Пять человек вдруг, крадучись, вылезли из рядов и шмыгнули в дверь.
– Не выдержали речи, – пояснила восхищенная масса, – красноречиво убедил. В пивную бросились, пока не закрыли.
– Итак! – гремел оратор, – вы видите, насколько глубоко пронизала нас социальная болезнь. Но вы не смущайтесь, товарищи. Вот, например, наш знаменитый самородок Ломоносов восемнадцатого века в высшей степени любил поставить банку, а, однако, вышел первоклассный ученый и товарищ, которому даже памятник поставили у здания Университета на Моховой улице. Я бы еще мог привести выдающиеся примеры, но не хочу… Я заканчиваю, и приступаем к выборам…
Эпилог
«…после чего рабочие массы выбрали в кандидаты месткома известного алкоголика, и на другой же день он сидел пьяный как дым на перроне и потешал зевак анекдотами, рассказывая, что разрешено пить, лишь бы не было вреда».
Из того же письма рабкора.
По поводу битья жен
Лежит передо мною замечательное письмо. Вот выдержки из него:
«Я – семьянин, а потому знаю, что большая часть семейных сцен разыгрывается на почве материальной необеспеченности. Жена пищит: «Вот-де, посмотри на таких-то знакомых, как они живут!»… Подобного рода аргументация доводит до белого каления.
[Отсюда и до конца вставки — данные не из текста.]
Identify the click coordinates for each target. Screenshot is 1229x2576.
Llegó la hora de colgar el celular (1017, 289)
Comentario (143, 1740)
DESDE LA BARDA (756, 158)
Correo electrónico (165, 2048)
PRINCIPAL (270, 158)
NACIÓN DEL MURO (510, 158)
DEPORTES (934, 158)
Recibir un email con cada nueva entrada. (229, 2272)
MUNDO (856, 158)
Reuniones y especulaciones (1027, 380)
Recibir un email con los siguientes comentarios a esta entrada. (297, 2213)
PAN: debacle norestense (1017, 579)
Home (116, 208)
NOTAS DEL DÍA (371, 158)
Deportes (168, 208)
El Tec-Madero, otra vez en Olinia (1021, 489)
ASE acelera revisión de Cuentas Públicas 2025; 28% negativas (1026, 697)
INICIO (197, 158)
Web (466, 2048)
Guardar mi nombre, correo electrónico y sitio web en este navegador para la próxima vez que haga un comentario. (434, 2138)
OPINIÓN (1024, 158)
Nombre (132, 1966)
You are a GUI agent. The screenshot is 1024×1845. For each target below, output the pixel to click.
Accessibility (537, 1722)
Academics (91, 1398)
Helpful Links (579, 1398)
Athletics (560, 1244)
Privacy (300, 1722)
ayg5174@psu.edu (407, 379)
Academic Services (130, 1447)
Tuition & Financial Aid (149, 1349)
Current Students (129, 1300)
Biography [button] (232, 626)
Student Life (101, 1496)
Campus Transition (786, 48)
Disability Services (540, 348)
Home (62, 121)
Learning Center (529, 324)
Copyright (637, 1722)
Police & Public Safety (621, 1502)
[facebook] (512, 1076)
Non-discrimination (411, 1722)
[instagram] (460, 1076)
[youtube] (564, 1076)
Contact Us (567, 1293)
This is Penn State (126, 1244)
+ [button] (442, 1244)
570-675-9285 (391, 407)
Беда, если глава семьи слаб на руку и заедет в затылок!..
Вот в этом случае, по моему мнению, до некоторой степени полезно обратиться в местком, но не с жалобой, а за советом, и не с тем, чтобы проучить драчуна, а с тем, чтобы устранить причину, вызывающую семейные ссоры… Местком – не судья, но, как союзный орган, на обязанности которого лежит, между прочим, забота о благосостоянии членов, может изыскать средства, помочь угнетаемой возбуждением, например, ходатайства о предоставлении угнетателю службы, более обеспечивающей его существование…»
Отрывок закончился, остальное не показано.